■ Information supplied ■
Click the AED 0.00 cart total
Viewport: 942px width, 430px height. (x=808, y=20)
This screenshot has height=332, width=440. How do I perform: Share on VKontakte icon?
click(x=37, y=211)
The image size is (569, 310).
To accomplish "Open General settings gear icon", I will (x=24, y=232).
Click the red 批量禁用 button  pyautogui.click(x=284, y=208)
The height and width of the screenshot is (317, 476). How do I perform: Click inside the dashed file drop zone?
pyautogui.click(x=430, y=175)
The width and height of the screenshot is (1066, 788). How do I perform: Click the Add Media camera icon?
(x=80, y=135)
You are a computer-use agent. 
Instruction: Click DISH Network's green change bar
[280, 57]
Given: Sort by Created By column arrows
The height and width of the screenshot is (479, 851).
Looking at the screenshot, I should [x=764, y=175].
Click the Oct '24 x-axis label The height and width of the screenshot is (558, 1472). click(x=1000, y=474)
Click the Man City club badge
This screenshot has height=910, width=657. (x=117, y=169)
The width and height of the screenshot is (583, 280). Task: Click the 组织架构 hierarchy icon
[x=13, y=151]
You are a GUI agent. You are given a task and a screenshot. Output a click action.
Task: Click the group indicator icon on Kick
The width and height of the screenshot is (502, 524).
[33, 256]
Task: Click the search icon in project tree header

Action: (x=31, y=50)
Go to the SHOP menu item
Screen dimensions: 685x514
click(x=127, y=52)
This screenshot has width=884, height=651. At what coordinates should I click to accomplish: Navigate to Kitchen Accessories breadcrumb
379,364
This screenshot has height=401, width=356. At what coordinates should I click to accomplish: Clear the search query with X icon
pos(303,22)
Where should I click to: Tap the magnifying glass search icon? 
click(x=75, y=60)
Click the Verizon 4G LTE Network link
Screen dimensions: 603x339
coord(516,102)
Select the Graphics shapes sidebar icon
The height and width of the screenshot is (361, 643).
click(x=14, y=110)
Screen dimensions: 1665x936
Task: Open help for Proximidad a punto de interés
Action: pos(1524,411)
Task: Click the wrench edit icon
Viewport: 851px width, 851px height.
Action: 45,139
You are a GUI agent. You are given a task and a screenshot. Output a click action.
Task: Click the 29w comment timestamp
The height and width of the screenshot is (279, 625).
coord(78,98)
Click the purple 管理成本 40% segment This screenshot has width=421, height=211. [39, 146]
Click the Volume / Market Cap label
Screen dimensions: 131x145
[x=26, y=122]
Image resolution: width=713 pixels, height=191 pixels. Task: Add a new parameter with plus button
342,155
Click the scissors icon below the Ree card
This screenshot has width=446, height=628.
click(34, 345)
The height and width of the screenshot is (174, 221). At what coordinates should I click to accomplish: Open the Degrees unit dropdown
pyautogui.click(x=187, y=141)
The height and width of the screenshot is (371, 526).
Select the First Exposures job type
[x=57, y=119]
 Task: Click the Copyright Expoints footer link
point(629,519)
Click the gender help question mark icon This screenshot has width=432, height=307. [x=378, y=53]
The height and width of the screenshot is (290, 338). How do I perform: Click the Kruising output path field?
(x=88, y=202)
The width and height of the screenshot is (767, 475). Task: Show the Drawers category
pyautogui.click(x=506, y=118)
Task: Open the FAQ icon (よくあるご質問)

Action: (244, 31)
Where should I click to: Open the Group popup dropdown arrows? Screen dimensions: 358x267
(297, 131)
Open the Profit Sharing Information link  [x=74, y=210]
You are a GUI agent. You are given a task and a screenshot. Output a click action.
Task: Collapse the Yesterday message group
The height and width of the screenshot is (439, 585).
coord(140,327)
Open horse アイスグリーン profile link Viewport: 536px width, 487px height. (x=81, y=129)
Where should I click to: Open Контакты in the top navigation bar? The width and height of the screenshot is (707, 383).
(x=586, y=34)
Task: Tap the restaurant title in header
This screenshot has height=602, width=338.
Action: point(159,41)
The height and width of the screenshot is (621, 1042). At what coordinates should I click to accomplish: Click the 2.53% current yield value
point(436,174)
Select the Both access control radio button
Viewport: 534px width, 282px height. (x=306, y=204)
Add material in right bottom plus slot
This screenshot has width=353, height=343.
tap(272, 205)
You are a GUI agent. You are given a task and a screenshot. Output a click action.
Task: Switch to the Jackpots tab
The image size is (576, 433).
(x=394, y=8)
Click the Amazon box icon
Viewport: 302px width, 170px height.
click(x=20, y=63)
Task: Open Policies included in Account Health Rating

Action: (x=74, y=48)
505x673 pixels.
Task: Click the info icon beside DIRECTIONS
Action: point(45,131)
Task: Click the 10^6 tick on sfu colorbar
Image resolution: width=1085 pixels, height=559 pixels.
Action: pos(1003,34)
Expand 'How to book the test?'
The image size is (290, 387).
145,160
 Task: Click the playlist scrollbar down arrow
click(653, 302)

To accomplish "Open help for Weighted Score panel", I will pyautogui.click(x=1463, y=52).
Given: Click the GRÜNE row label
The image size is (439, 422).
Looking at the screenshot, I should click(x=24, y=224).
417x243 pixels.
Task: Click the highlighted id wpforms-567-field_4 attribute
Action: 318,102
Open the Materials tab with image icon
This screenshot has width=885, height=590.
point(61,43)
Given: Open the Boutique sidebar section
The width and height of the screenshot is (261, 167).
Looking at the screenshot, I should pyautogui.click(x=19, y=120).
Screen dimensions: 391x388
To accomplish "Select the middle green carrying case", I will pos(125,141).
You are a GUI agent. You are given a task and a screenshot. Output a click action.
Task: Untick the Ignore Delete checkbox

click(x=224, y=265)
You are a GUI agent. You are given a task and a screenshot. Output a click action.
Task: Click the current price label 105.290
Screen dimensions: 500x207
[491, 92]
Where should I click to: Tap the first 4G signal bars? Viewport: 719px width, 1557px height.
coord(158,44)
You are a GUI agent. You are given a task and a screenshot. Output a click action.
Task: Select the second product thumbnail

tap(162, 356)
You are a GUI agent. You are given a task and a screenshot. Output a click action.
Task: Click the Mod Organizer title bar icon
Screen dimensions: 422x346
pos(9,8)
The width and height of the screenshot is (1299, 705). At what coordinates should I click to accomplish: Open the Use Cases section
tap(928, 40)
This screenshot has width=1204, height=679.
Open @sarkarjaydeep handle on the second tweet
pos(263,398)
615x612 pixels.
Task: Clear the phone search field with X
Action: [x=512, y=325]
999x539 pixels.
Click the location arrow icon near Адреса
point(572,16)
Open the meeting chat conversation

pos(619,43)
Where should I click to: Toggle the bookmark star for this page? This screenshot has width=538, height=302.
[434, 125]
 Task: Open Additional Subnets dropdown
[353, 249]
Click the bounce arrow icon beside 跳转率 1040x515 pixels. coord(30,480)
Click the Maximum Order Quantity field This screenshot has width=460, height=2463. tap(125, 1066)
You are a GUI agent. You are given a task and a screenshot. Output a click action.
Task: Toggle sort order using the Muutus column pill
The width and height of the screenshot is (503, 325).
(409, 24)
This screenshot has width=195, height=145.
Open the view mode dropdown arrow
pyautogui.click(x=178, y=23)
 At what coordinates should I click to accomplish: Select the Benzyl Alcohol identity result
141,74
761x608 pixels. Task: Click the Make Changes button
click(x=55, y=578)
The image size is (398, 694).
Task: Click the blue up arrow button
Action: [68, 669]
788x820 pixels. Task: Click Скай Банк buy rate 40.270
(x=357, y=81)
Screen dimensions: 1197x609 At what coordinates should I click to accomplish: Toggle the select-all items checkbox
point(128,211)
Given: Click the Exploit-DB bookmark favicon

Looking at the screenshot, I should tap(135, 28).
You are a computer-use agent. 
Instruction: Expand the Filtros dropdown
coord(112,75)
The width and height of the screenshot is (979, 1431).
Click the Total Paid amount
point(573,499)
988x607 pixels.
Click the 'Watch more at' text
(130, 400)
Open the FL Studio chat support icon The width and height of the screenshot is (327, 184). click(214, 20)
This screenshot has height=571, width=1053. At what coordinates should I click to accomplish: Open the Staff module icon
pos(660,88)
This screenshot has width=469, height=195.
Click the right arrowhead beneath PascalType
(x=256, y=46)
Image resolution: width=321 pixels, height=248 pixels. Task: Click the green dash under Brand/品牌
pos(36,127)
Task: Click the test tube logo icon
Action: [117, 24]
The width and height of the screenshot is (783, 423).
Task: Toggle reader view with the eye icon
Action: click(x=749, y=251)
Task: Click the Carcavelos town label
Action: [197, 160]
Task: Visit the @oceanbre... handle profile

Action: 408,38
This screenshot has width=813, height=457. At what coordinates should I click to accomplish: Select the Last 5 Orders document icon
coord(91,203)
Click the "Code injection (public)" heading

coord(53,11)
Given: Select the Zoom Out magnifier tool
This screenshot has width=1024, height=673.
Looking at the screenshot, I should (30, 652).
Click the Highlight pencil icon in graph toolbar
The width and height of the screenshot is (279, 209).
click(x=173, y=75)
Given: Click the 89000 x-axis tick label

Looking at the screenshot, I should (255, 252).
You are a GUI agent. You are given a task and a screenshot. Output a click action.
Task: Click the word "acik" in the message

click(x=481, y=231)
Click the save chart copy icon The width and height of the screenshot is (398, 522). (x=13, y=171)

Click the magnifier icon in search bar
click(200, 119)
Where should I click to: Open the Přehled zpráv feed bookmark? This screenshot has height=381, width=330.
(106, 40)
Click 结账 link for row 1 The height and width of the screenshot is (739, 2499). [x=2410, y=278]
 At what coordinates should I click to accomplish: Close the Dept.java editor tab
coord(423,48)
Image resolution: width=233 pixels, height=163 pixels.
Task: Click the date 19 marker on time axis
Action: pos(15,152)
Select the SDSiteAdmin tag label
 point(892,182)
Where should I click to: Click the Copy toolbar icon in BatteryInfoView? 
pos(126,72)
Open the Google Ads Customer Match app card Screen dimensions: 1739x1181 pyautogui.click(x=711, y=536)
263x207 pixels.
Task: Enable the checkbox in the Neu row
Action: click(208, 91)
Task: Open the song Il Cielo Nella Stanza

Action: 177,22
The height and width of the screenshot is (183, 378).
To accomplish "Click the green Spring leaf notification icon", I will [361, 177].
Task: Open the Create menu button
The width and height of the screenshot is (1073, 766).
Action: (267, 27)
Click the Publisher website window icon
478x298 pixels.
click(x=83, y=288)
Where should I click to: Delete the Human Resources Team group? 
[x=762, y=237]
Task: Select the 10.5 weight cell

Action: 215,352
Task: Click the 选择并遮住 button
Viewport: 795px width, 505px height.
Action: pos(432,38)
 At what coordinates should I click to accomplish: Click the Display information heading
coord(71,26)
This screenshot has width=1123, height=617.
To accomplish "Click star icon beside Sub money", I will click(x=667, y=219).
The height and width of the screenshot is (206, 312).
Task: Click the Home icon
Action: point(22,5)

■ What you need to do ■
Write down, word for word, the lines above from the one containing "Add material in right bottom plus slot" through the one containing "Task: Switch to the Jackpots tab", both ends included.

■ Answer box ■
Add material in right bottom plus slot
This screenshot has width=353, height=343.
tap(272, 205)
You are a GUI agent. You are given a task and a screenshot. Output a click action.
Task: Switch to the Jackpots tab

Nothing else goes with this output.